Ce mois de Mars, je l’appellerais le mois des traces : consacré à la période du 09 au 13 Novembre au matin 2015, il s’est écoulé lentement, laborieusement. Il faut dire que le découpage en tranches temporelles de ce procès et le silence têtu que gardent certains accusés ou leurs maintes contradictions lorsqu’ils parlent, n’aident pas à retracer le fil logique et temporel des préparatifs des attentats du 13 Novembre, préparatifs dont il ne reste que des empreintes, des traces. Si retracer c’est établir une ligne à partir de traces éparses, c’est bien l’exercice que nous avons fait durant ces jours fastidieux.

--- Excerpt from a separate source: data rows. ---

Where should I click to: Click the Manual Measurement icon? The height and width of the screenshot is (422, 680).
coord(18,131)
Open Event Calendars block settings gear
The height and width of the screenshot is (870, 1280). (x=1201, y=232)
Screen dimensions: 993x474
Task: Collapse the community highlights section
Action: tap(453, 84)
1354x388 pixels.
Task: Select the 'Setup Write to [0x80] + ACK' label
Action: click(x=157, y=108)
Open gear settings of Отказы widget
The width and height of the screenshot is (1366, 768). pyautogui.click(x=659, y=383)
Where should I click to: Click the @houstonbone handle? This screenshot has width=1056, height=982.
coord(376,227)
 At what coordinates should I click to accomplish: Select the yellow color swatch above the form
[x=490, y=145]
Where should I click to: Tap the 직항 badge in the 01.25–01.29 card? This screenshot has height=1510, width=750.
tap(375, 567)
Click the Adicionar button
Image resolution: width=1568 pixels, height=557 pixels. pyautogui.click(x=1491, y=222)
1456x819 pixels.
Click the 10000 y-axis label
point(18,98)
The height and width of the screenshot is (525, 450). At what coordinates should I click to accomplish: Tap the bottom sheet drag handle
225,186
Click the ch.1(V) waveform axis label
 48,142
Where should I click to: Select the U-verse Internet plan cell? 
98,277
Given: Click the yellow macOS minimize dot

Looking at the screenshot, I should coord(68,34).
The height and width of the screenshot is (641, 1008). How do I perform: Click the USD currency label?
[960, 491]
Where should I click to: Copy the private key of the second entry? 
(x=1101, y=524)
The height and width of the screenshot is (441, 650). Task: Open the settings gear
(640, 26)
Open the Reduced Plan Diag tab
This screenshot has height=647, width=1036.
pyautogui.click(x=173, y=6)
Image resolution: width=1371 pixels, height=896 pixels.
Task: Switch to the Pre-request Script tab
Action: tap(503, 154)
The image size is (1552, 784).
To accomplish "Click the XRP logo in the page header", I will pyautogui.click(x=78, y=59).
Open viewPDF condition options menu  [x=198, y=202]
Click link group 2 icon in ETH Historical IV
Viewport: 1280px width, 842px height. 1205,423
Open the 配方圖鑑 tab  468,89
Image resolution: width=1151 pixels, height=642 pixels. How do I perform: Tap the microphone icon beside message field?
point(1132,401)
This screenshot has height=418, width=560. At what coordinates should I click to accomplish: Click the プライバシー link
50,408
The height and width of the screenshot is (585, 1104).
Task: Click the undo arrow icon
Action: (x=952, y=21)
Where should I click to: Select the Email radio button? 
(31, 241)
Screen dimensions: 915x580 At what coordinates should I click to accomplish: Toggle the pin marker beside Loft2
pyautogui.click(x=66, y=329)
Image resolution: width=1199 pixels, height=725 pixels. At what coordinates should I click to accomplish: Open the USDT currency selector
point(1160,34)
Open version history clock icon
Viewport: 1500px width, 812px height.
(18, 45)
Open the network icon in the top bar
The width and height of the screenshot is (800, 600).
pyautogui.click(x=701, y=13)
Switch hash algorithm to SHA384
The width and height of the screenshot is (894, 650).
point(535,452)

Les jours se suivent et les enquêteurs belges égrènent des numéros de lignes téléphoniques dont ils nous dévoilent les quatre derniers chiffres, associés à des dates et heures d’appel, nous livrent d’abscons détails de bornages téléphoniques, permettant de replacer dans le temps et l’espace le parcours des accusés : ces quelques jours précédant les attentats, ils vont louer voitures et appartements servant de planques à Paris et Bruxelles. Les enquêteurs établissent aussi des hypothèses de connexions et de rencontres entre les accusés, appelées des « chaînes d’appels », font des statistiques sur le «  top contact » d’untel à cette période cruciale. Si ennuyeuses et arides soit-elles, ces traces de téléphonie sont les éléments sur lesquels l’enquête s’est minutieusement appuyée pour déterminer la culpabilité des hommes qui nous font face dans le box.

L’information la plus importante que les enquêteurs belges ont fournie provient de l’un des deux ordinateurs retrouvés par des agents de « Bruxelles Propreté » dans une benne rue Max Roos, l’adresse de l’une des planques. L’un des deux PC, trop endommagé, a été jeté, et n’a pas été retrouvé, tandis que l’autre a été remis à la police par les éboueurs, alertés par le fond d’écran, un drapeau de l’EI. La police a ensuite réussi à restaurer certains fichiers effacés et cryptés. Un autre détail, juridique cette fois, a été soulevé par la Défense : Maître Ronen se dit gênée qu’une telle pièce à conviction ait été manipulée par des gens extérieurs à l’enquête ; elle s’étonne aussi que les éboueurs aient pu ouvrir si facilement cet ordinateur sans mot de passe alors qu’il contenait des informations capitales ayant permis de reconstituer l’arborescence de l’organisation des attentats.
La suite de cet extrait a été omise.